Dans le cadre d’une visite officielle destinée à renforcer les échanges en matière de gouvernance et de transparence, le procureur général du Roi près la Cour de cassation et président du Ministère public du Maroc, Hicham Balaoui, a reçu l’inspecteur général de l’Autorité indépendante de lutte contre la corruption du Tchad, Ousmane Abderamane Djougourou. Cette rencontre, organisée à Rabat, visait à partager les avancées du système marocain en matière de prévention et de répression des infractions liées à la corruption.
Un modèle marocain mis en avant
Lors de cet entretien, Hicham Balaoui a détaillé les fondements du cadre juridique et institutionnel marocain dédié à la lutte anticorruption. Il a particulièrement insisté sur le rôle central joué par la Présidence du Ministère public dans la mise en œuvre d’une politique pénale rigoureuse et proactive. Les discussions ont également permis d’échanger sur les stratégies comparées entre les deux pays pour optimiser l’efficacité des dispositifs anti-corruption.
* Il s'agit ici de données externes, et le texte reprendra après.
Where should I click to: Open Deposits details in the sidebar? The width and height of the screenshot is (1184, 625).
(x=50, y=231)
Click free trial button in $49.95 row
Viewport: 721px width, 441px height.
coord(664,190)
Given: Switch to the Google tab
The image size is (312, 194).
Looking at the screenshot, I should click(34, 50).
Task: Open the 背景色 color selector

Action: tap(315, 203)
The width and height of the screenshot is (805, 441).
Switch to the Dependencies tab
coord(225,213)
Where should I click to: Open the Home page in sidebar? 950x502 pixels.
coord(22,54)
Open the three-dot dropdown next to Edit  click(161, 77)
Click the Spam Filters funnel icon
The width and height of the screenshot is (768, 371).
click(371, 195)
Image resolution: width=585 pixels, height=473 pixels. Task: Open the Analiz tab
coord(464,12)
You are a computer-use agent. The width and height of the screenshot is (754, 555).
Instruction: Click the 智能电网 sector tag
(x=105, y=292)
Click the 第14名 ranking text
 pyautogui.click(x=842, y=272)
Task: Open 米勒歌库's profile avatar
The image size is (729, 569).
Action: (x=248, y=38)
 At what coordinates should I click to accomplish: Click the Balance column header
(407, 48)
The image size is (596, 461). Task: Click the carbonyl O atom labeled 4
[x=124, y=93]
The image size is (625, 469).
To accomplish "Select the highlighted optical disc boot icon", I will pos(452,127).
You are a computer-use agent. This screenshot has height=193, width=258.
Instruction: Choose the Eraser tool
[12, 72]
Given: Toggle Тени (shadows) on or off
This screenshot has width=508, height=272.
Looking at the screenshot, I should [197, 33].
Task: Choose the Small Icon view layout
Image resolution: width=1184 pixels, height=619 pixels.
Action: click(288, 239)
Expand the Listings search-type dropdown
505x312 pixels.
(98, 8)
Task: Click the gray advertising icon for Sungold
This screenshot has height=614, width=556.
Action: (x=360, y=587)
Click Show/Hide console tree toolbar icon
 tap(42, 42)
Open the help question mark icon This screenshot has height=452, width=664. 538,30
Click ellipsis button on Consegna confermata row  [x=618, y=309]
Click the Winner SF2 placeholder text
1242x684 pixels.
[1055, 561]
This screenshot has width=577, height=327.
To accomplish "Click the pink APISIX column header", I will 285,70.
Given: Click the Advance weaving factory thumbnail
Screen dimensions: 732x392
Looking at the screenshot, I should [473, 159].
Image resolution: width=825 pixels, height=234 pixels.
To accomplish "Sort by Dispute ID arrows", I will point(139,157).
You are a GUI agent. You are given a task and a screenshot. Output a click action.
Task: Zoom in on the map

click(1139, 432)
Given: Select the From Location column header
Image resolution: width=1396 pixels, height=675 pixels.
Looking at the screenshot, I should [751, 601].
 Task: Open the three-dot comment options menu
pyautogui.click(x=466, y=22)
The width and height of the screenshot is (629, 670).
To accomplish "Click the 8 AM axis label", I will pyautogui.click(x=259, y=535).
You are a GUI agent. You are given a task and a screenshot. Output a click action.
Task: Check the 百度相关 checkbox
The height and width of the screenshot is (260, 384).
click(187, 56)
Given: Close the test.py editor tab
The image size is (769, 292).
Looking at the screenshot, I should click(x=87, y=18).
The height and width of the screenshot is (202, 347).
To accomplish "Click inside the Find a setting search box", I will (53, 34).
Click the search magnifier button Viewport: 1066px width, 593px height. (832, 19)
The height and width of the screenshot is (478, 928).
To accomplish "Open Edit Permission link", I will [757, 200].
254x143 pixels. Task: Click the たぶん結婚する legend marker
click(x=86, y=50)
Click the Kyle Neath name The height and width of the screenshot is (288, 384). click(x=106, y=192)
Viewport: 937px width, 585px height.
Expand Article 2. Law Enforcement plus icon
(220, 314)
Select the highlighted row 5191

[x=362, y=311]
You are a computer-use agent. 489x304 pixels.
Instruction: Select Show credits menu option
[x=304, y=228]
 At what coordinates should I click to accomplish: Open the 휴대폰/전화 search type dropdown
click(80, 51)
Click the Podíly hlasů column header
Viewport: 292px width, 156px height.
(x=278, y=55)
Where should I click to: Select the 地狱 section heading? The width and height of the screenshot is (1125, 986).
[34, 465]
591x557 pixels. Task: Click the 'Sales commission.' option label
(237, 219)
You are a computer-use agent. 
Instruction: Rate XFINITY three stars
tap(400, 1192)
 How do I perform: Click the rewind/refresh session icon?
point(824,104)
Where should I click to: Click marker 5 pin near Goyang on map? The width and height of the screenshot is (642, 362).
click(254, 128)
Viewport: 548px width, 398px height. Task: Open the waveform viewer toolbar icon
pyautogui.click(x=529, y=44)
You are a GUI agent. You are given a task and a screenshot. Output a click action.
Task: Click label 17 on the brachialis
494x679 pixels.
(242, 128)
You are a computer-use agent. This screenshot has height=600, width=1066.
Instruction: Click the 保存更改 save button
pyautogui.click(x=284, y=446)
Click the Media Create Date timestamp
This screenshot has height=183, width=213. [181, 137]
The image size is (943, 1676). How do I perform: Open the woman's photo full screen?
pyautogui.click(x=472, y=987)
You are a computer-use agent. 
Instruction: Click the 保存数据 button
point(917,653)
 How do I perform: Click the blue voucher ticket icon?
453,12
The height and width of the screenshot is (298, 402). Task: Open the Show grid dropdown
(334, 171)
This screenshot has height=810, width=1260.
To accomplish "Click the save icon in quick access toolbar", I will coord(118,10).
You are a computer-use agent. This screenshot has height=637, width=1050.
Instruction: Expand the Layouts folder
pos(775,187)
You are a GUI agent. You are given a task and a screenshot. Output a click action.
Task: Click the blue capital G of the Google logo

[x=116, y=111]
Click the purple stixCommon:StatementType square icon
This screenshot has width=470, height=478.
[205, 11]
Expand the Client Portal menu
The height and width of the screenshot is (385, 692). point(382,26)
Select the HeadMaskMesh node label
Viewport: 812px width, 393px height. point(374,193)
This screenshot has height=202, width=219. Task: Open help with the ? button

Des outils innovants à l’étude
La délégation tchadienne a eu l’opportunité de découvrir plusieurs initiatives concrètes mises en place par les autorités marocaines. Parmi elles, la ligne téléphonique dédiée au signalement des actes de corruption et de concussion se distingue comme un canal accessible et sécurisé pour les citoyens. Parallèlement, la plateforme numérique « e-TABLIGH » a retenu l’attention des visiteurs : cet outil permet aux usagers de dénoncer en ligne des faits présumés de corruption, tout en garantissant la confidentialité et la traçabilité des signalements grâce à des protocoles technologiques avancés.